| Oil climbs near 42 a barrel Original Source Link: (May no longer be active) http://www.reuters.com/newsArticle.jhtml?type=businessNews&storyID=5709014http://www.reuters.com/newsArticle.jhtml?type=businessNews&storyID=5709014
Oil Climbs Near $42, Supply Fears Linger Mon Jul 19, 2004 03:47 PM ET
NEW YORK (Reuters) - Oil prices climbed near $42 a barrel on Monday as new sabotage attacks in Iraq helped rekindle worries over the reliability of Middle East crude shipments. U.S. light crude settled up 39 cents at $41.64 a barrel, after hitting a high of $41.90, adding to last week's rally and approaching the all-time futures contract high of $42.45 struck in June.
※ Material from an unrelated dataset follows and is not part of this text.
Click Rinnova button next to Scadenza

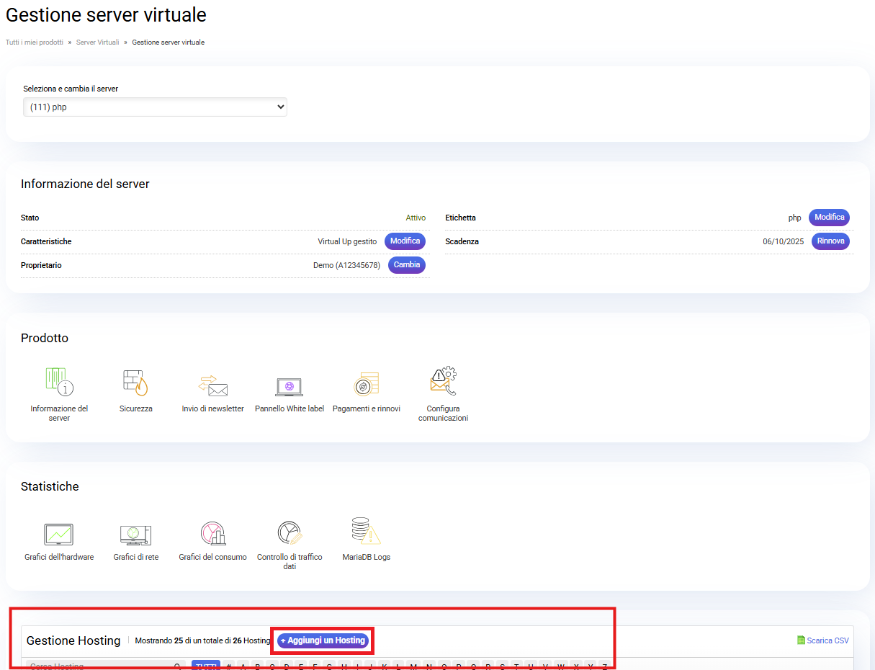[830, 241]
Brent crude , traded in London, eased 10 cents to $37.90 a barrel.
"Oil prices are still strong because demand is strong, capacity utilization is high, and we've still got concerns over security of supply," said Commerzbank analyst Steve Turner.
A suicide bomber in Iraq blew up a fuel truck near a Baghdad police station on Monday, killing at least nine people, wounding 62 and destroying cars and buildings. It was the latest in a series of attacks that have also targeted the oil-rich nation's energy infrastructure and hindered oil shipments.
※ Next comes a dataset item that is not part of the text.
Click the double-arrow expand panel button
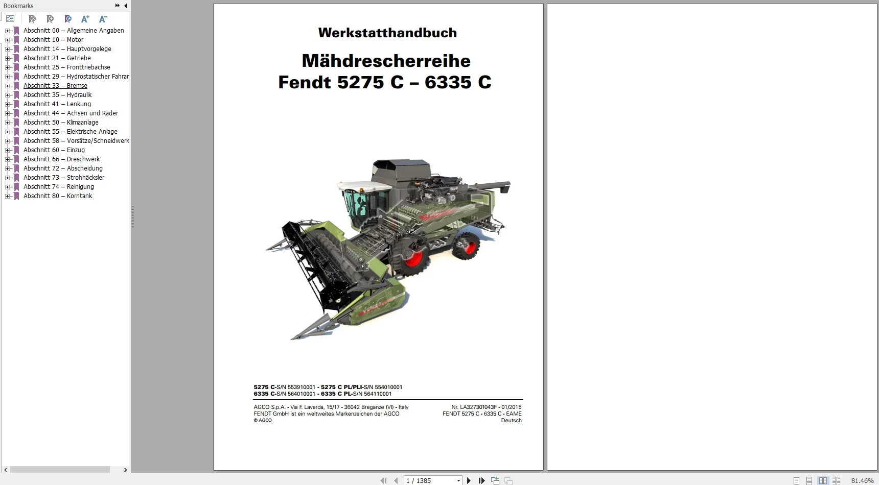 pos(118,6)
With world spare capacity at its lowest level in more than a decade, worries over supply disruptions have kept prices well over $35 a barrel for most of the year.
In its first forecasts for next year, the Organization of the Petroleum Exporting Countries said on Monday it expected slower but still firm growth in the world's appetite for oil.
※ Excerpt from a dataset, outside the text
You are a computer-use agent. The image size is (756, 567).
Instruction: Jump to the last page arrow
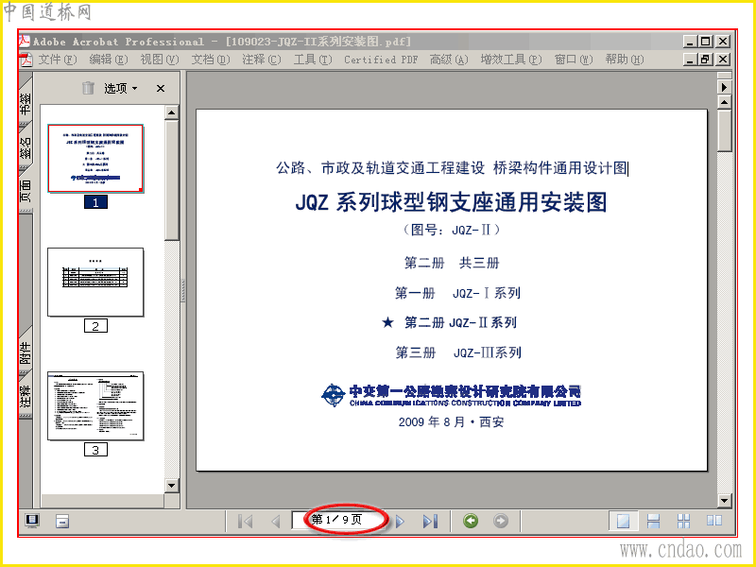point(430,522)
The oil cartel said demand for its crude would rise by 340,000 barrels per day next year to an average 27.36 million bpd, after an increase of 590,000 bpd this year.
World oil demand would also grow 2 percent to 82.56 million bpd in 2005, after this year's unusually sharp growth of 2.7 percent, OPEC said.
Commerzbank's Turner said OPEC's confirmation last week that it would lift official output levels from Aug. 1 by 500,000 bpd would have little effect.
"Most OPEC members that are not constrained by capacity are already over-producing their Aug. 1 quotas, so this will have very little impact on physical supply," Turner said.
OPEC, which controls 50 percent of global crude exports, is thought to be pumping at its highest levels since December 1979.
Consulting firm Petrologistics estimated OPEC output, excluding Iraq, at 27.81 million bpd in July, almost 2 million bpd above the new August ceiling of 26 million bpd.
Iraqi exports from the south were running at just under 1.7 million bpd, shipping sources said on Monday, down from nearly 2 million bpd before last year's war.
Analysts said a drop in the dollar was also encouraging speculators to switch into oil from relatively low-yielding fixed income and foreign exchange markets.